M_D · May 30, 2023, 8:51pm

I am using multiple grok entries

  if [type] == "FOO" {
    if [log.file.path] =~ "foo\.log" {
          grok {      
              match => { "message" => "^(?<starttime>)(\s|)(?<service>)(?<endtime>)(\s|)(?<systemid>)(?<loglevel>)(\s|)(?<class>)(\s|)(?<data>.+$)" }
          }
    }
    else if [log.file.path] =~ "bar\.log " {
          grok {      
              match => { "message" => "^(?<starttime>)( |)(?<service>)(?<endtime>[0-9]{4}-[0-9]{2}-[0-9]{2} [0-9]{2}:[0-9]{2}:[0-9]{2}.[0-9]{3} |[A-Z][a-z]{2}\s[0-9]{2},\s[0-9]{4}\s[0-9]{2}:[0-9]{2}:[0-9]{2}\s(AM|PM)|)(?<systemid>[a-zA-Z_]+)(\s|)(?<loglevel>\[[A-Z ]{4,}\]|[A-Z:]{4,}|)(\s|)(?<class>(akka|org|com).[a-zA-Z0-9.]+|)(\s|)(?<data>.*$)" }
          }
    }
    else if [log.file.path] =~ "(baz|qux)\.log" {
          grok {      
              match => { "message" => "(?sm)(?<starttime>)( |)(?<service>)(?<endtime>[0-9]{4}-[0-9]{2}-[0-9]{2} [0-9]{2}:[0-9]{2}:[0-9]{2}.[0-9]{3} |[A-Z][a-z]{2}\s[0-9]{2},\s[0-9]{4}\s[0-9]{2}:[0-9]{2}:[0-9]{2}\s(AM|PM)|)(?<systemid>[a-zA-Z_]{1,})(\s|)(?<loglevel>\[[A-Z]{4,6}(| )\])(\s|)(?<class>[\w.]{1,})(\s|)(?<data>\s(.*?)(?=[\r\n]+\d{4}-\d{2}-\d{2} \d{2}:\d{2}:\d{2}|\Z))" }
          }
    }

  }

  if [type] == "BAR" {
    grok {
        match => { "message" => "^(?<starttime>)" }
    }
  }

Rios · May 31, 2023, 10:11am

Why don't you use grok patterns?
It's really difficult to understand like this and there is no a log sample.

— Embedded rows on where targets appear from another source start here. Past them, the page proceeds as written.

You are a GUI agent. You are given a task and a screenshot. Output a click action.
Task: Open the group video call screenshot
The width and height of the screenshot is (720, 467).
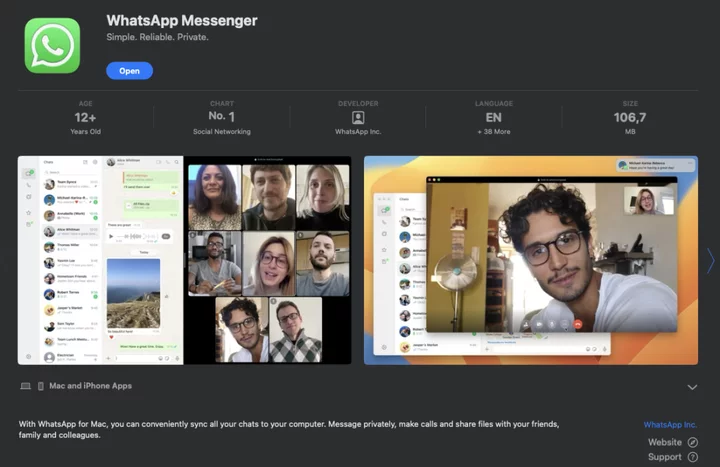click(185, 260)
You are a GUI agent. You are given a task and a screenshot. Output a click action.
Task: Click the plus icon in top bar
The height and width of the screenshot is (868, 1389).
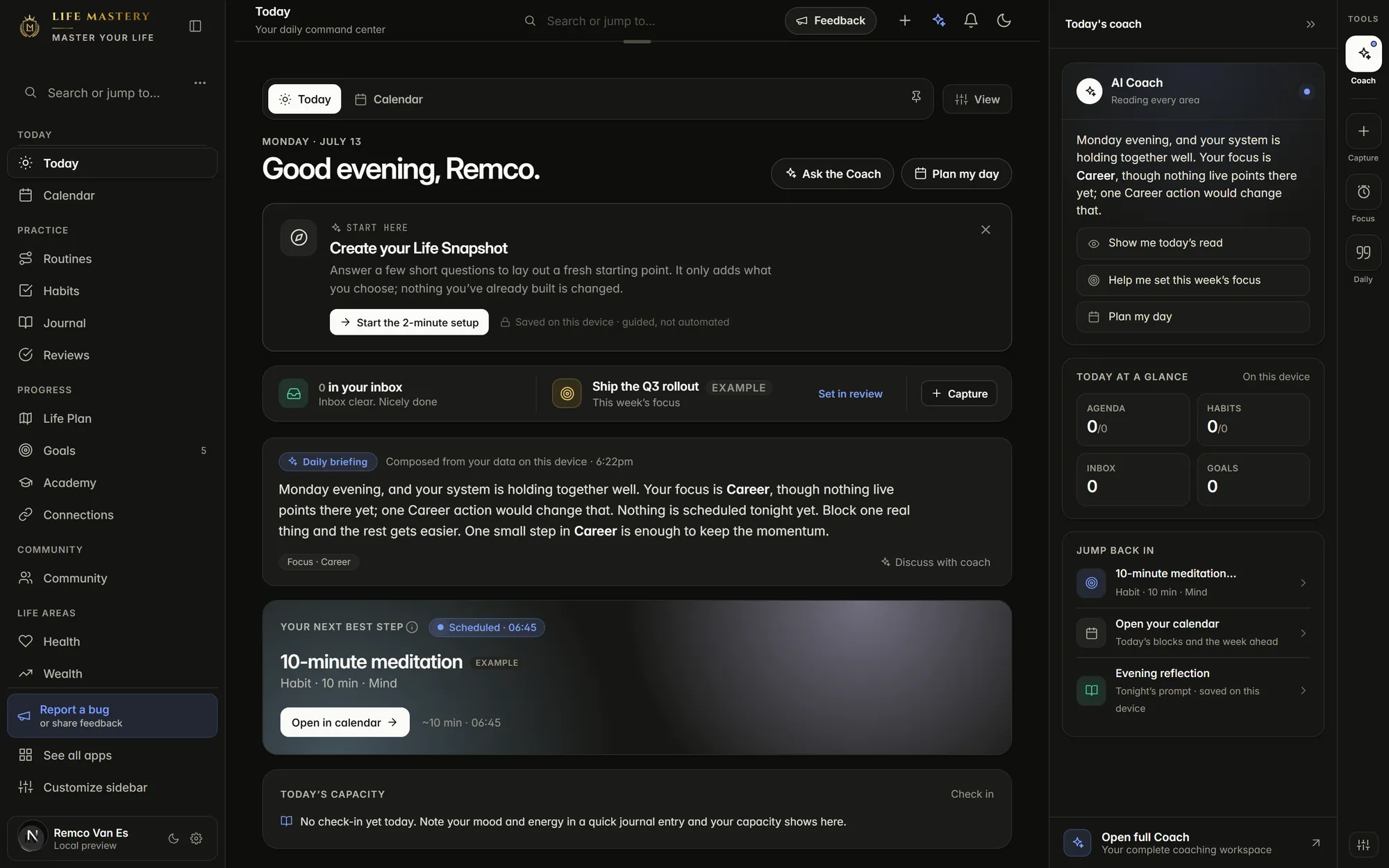904,21

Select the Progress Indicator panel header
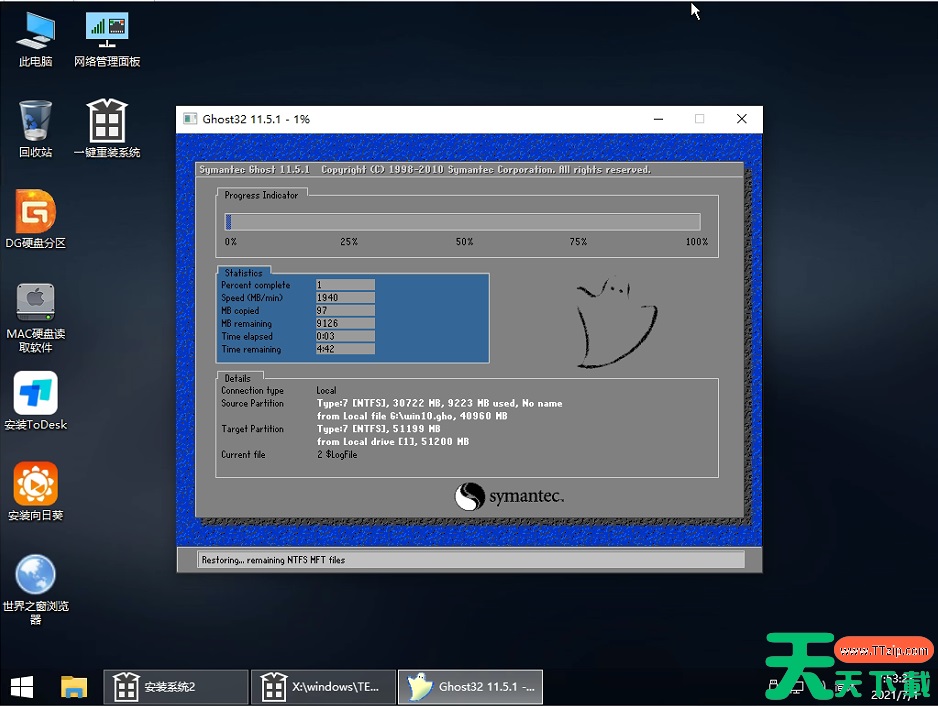click(x=261, y=195)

[log.file.path] should be: [log][file][path]

M_D · May 31, 2023, 1:43pm

the docker container fails to start from the get go, and that is the out put i am getting. for the grok pattern, i will check it out, the issue is we have some weird log format.

M_D · June 2, 2023, 2:37pm

good it be because of this ?

(?=[\r\n]+\d{4}-\d{2}-\d{2} \d{2}:\d{2}:\d{2}|\Z))

system · June 30, 2023, 2:38pm

This topic was automatically closed 28 days after the last reply. New replies are no longer allowed.